Analyse : "OPEP+" tient une réunion qui semble symbolique au milieu de la crise de Hormuz... mais ce n'est pas le cas
Sada News - Il est prévu que le groupe des producteurs "OPEP+" se réunisse dimanche, alors que les analystes prévoient que l'alliance décidera d'une augmentation supplémentaire de son objectif de production pour juillet, tandis que le monde connaît le plus grand bouleversement dans les approvisionnements énergétiques, avec la baisse des exportations des pays du Golfe et d'Iran, et la réduction de la production russe en raison des attaques ukrainiennes.

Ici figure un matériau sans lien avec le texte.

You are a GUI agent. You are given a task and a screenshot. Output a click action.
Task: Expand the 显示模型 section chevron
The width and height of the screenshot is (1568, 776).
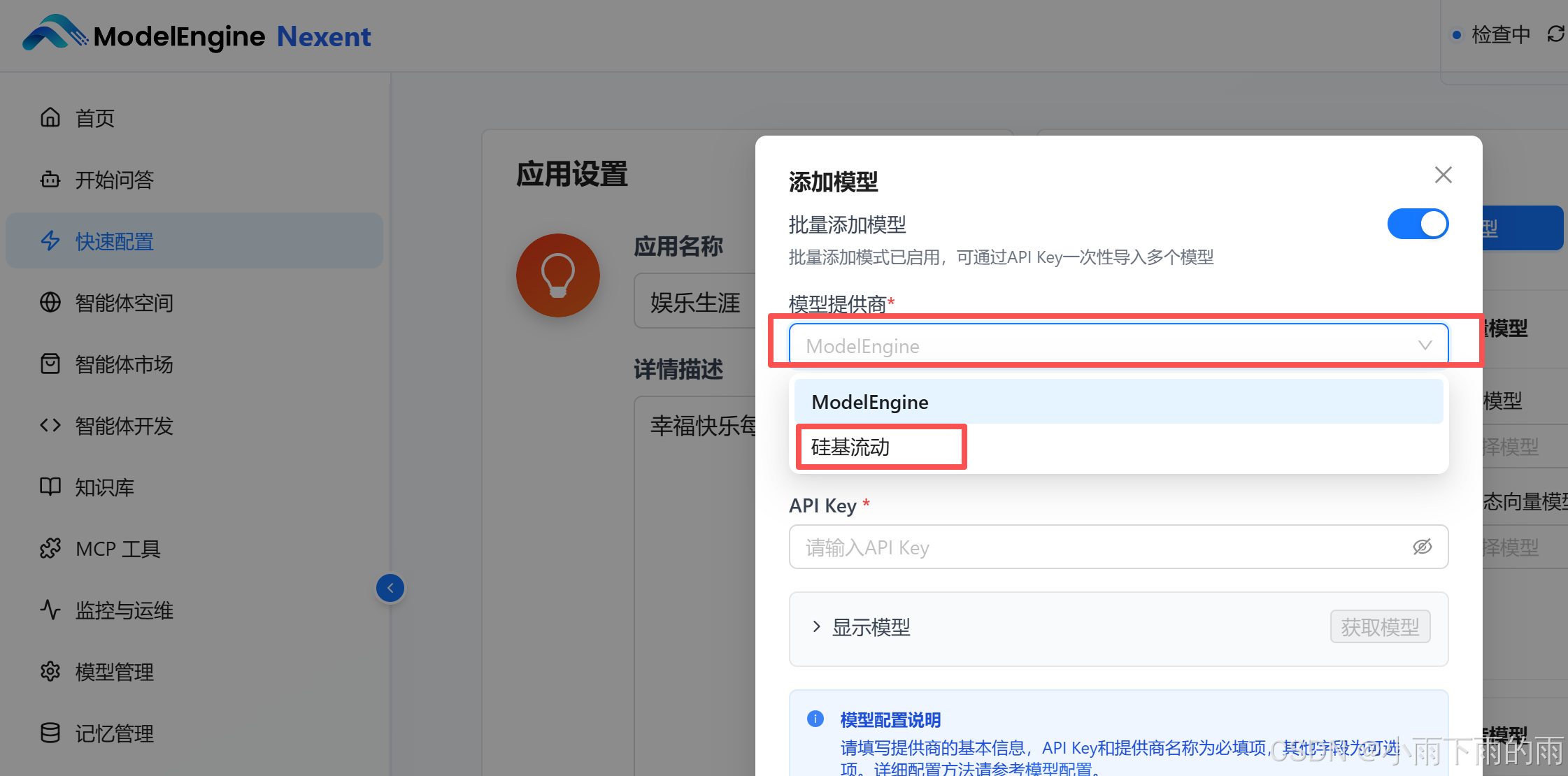pyautogui.click(x=816, y=627)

La décision qui sera prise lors de la réunion pourrait sembler symbolique, car le groupe ne sera pas en mesure d'injecter des barils supplémentaires sur le marché tant que la navigation dans le détroit d'Hormuz sera perturbée en raison du conflit entre les États-Unis et l'Iran. L'annonce d'un objectif de production plus élevé ne signifie pas grand-chose lorsque certains producteurs comme le Koweït et l'Irak ne sont même pas capables d'exporter à travers le détroit.
Amina Bakr, responsable du département des affaires énergétiques du Moyen-Orient chez "Kpler", une société spécialisée dans l'analyse des données sur l'énergie et les matières premières mondiales, prévoit que le groupe "continuera à revenir sur les réductions volontaires, mais seulement sur le papier, car il n’y aura pas d’augmentation réelle dans la situation actuelle à Hormuz".
Importance de la réunion "OPEP+"
Cependant, la réunion revêt une grande importance pour deux raisons. C'est la deuxième réunion des États membres depuis le retrait des Émirats de l'OPEP et de l'alliance "OPEP+" en mai, ce qui signifie qu'il est nécessaire de revoir la répartition des quotas, et cela remet sur la table la question du retour aux niveaux de production précédant les réductions volontaires annoncées en 2023.
Les sept pays (Arabie Saoudite, Russie, Irak, Koweït, Kazakhstan, Algérie et Oman) ont déjà commencé à augmenter progressivement leurs plafonds de production théoriques depuis avril dernier.
Bill Farren-Price, chercheur principal à l'Institut d'Oxford pour les études de l'énergie, déclare que "la capacité de l'OPEP à gérer le marché est limitée par la fermeture du détroit d'Hormuz. Mais cela ne signifie pas qu'elle ne peut pas planifier une reprise de la production, que ce soit partiellement ou complètement".
Injection de pétrole après le retour de la navigation dans le détroit d'Hormuz
Lorsque la navigation dans le Golfe reviendra à la normale, l'Irak et le Koweït auront un intérêt évident à pomper au maximum pour compenser les revenus perdus pendant la crise, car ils n'avaient pas la possibilité d'exporter par des pipelines contournant le détroit comme c'est le cas en Arabie Saoudite. En ce qui concerne l'Iran, elle est essentiellement exemptée du système de quotas en raison des sanctions commerciales occidentales qui lui sont imposées, et ne sera donc pas impliquée dans le calcul des augmentations.
Farren-Price note que "la politique de débridement sans restrictions fera baisser les prix, et donc les participants analyseront le marché pour déterminer le niveau d'approvisionnement nécessaire pour les raffineries, ainsi que pour reconstituer les stocks commerciaux et stratégiques dans le monde".
Prévisions de croissance de la demande
Il est à noter que Haitham Al-Ghais, secrétaire général de l'OPEP, a confirmé lors de la conférence économique internationale de Saint-Pétersbourg jeudi que l'organisation s'attend toujours à une croissance de la demande en pétrole après la guerre, appelant à une augmentation des investissements dans le secteur.
Les deux membres clés de l"OPEP+" sont attendus à la réunion de dimanche après une coordination préalable. Le ministre saoudien de l'Énergie, le prince Abdulaziz bin Salman, et le vice-Premier ministre russe Alexander Novak se sont rencontrés en marge du Forum économique international de Saint-Pétersbourg jeudi, où l'Arabie Saoudite était l'invitée d'honneur. Le ministre saoudien a appelé à stabiliser le secteur de l'énergie, soulignant que la crise actuelle montre que "le monde a besoin de chaque molécule d'énergie", tandis que Novak a reconnu de son côté que la production russe a diminué.
Les barils supplémentaires de "OPEP+" peuvent être théoriques pour le moment ; mais les préparatifs pour un retour organisé sur le marché ont déjà commencé.